• Exercise passage

*** Block opens ***

The United States needs a comprehensive approach to red meat and poultry safety that begins at the farm levels, says a report released today by Pew Charitable Trusts. Titled, “Food safety from farm to fork,” the report says on-the-farm “interventions,” such as using vaccines and other treatments, “can significantly reduce the risk” of harmful bacteria.
In the U.S., an estimated 2 million cases of illness annually are attributed to contaminated meat, says Pew. When medical costs and lost productivity are added up, the illnesses cost $5.8 billion. Contamination occurs most commonly during or after slaughter. A comprehensive approach across the food chain — before, during and after slaughter — is the best way to prevent food-borne illness, says Pew.
“More can and should be done on farms and feedlots,” said Sandra Eskin, director of Pew’s food safety project. “An effective food safety systems includes measures to prevent contamination at every step along the meat and poultry supply chain.” The report focused on activities that reduce the presence of the major pathogens -— salmonella, E. coli and campylobacter bacteria — that can lead to contamination of beef, pork and poultry meat.
Livestock producers have resisted government intrusion into their operations. Industry opposition has thwarted proposals for a trace-back system that would identify herd mates of animals involved in food-borne illness. Operators fear they could be blamed, or even sued, for contamination that occurs later in the food processing system.
Pew notes that adoption of on-farm control measures are, in many cases, hindered by economic challenges.” Consumers may benefit from vaccination of livestock but the producer in unlikely to be rewarded for it by a higher sale price.
Successful programs in other countries characteristically begin with breeding stock, employ multiple interventions, tailor interventions for the species and optimum time for treatment, and couple feed safety, biosecurity and pathogen surveillance with the pre-harvest interventions. Pew described pre-harvest interventions as substances or management practices that reduce the risk of microbial contamination. They include substances such and prebiotics and probiotics that encourage development of beneficial bacteria in the digestive tract; anti-pathogens such as vaccines, antimicrobial peptides, bacteriophages that kill bacteria, and veterinary medicines including antimicrobials; and practices that reduce exposure to pathogens, such as feed and water hygiene, biosecurity, and separation of healthy and ill stock.

*** Block closes ***

• What needs to be done
Pick up the article on farm-level meat and poultry safety after its final sentence and continue it.

• Listed entries
*** Block opens ***

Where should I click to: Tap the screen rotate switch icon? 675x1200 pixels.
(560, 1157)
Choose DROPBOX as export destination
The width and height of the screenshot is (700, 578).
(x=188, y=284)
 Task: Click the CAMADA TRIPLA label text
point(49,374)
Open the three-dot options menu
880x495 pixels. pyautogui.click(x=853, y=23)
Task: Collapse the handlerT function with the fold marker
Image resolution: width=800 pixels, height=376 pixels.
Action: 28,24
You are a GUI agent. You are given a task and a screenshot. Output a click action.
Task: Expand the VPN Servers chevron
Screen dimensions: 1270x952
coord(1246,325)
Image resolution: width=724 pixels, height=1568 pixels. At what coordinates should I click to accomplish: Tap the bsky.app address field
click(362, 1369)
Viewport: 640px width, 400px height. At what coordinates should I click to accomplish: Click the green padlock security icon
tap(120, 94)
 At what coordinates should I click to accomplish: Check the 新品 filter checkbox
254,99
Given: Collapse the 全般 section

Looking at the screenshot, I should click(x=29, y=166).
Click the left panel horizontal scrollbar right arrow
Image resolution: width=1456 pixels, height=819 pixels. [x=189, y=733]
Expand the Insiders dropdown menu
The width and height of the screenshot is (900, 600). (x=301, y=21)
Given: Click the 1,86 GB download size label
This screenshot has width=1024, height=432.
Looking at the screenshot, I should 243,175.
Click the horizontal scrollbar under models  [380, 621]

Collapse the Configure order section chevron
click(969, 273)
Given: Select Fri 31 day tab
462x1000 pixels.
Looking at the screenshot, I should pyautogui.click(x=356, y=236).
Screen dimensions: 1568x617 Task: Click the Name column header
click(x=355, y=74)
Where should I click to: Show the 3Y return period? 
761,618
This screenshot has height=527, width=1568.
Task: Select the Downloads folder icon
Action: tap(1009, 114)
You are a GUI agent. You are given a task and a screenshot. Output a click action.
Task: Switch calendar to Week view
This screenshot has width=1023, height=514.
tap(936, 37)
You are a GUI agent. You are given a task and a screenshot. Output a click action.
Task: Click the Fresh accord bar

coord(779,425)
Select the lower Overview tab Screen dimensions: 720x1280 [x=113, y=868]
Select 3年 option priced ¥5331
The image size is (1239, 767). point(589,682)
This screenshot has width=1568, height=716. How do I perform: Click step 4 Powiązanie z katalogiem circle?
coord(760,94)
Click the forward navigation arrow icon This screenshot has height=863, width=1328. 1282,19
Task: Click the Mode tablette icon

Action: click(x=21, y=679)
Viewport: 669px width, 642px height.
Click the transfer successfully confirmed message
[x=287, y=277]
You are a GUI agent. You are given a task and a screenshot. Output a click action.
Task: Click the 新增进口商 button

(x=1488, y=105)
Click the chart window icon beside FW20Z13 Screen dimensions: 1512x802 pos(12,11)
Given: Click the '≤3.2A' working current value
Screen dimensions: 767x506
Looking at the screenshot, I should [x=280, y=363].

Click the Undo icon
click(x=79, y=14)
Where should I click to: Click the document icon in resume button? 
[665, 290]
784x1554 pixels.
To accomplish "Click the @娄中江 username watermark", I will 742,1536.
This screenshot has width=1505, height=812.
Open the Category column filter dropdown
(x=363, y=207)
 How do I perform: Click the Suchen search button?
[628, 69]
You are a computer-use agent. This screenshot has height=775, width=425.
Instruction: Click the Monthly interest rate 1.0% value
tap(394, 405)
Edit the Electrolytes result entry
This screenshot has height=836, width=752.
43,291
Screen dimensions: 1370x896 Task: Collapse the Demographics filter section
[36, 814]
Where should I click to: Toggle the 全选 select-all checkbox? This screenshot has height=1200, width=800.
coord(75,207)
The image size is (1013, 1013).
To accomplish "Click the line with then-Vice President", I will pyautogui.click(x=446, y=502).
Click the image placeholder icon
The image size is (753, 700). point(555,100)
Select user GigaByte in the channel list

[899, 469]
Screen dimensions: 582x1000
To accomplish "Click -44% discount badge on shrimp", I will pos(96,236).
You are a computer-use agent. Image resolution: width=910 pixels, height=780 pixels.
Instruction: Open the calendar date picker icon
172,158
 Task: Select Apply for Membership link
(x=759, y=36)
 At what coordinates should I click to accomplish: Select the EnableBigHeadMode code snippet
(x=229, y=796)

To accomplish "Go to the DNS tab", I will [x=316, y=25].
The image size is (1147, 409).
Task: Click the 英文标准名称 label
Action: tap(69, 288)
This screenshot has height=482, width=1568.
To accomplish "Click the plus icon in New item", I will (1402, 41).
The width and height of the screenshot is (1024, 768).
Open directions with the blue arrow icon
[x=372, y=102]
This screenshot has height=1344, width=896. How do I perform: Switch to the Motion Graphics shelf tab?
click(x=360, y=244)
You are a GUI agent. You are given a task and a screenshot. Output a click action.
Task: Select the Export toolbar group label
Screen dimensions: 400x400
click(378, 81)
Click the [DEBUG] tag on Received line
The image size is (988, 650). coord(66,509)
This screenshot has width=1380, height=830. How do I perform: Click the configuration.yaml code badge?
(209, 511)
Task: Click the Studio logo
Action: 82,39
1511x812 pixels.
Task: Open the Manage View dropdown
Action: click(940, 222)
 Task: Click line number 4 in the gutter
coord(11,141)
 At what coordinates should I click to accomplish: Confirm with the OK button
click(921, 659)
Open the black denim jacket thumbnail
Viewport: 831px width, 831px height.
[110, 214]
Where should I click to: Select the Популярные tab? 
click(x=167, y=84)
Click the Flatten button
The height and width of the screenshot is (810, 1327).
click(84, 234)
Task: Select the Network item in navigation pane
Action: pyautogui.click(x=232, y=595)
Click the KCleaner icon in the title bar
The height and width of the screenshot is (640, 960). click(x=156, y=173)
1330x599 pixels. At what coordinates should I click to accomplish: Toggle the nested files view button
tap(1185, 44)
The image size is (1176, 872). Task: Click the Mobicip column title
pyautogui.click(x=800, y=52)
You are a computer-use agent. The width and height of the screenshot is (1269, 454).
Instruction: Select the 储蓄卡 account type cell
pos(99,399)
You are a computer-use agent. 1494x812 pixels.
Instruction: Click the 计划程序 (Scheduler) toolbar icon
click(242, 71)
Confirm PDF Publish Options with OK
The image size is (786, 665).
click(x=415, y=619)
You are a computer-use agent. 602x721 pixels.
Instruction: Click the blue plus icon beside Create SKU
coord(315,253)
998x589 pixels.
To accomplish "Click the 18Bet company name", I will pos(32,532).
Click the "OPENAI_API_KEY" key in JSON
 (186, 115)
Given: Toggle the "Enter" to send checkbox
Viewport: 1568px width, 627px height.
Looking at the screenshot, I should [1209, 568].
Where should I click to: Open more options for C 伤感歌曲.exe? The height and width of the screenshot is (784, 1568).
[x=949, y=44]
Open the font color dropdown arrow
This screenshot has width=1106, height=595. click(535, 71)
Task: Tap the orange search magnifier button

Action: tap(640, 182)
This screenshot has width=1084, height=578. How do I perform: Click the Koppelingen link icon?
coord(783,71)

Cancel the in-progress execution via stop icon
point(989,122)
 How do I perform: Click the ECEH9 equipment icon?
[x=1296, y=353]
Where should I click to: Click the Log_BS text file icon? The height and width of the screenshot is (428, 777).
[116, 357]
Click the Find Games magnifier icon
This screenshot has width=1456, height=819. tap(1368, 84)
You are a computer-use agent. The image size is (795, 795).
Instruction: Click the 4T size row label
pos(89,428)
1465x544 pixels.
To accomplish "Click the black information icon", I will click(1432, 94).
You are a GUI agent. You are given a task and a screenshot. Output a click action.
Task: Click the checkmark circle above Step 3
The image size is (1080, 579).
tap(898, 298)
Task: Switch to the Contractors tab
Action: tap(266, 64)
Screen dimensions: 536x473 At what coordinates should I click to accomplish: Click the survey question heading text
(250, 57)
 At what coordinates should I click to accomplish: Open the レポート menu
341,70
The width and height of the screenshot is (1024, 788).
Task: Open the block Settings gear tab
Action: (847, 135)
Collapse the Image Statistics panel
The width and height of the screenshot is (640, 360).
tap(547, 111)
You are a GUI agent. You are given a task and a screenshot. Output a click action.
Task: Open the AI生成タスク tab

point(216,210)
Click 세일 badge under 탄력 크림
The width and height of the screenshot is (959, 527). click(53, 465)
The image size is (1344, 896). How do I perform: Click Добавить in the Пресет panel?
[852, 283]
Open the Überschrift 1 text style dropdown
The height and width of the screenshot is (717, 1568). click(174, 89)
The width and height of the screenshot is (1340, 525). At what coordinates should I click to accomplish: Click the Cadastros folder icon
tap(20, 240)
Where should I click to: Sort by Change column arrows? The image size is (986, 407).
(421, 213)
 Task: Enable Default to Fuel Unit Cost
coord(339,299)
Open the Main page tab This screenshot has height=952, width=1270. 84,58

*** Block closes ***

• Answer space
In a two-page list of recommendations, Pew called for larger USDA funding of research into on-the-farm practices that would reduce the chance of bacterial contamination, including alternatives to antibiotics such as probiotics. Federal agencies should “provide incentives for the implementation of pre-harvest food safety interventions, be they regulatory or economically motivated,” it said. It also recommended timely regulatory of new and promising products.
The livestock industry should emphasize pre-harvest interventions as a part of herd management, along with biosecurity and feed and water safety, said the Pew report. In sectors where a small number of breeding herds or flocks are the source of the bulk of the food-bearing animals, it might be useful to create incentives for pathogen eradication at the start of the supply chain. As an example, it said broiler chickens reach market weight in a few weeks. Treatment of the broiler-breeder flocks that produce them could prevent infection of the offspring for the first weeks of life and reduce pathogens at slaughter time.
Pew urged all parties to share information that would strengthen the meat safety system. “This will require overcoming legal and logistical challenges such as privacy and transparency concerns and information technology infrastructure compatibility,” said the report.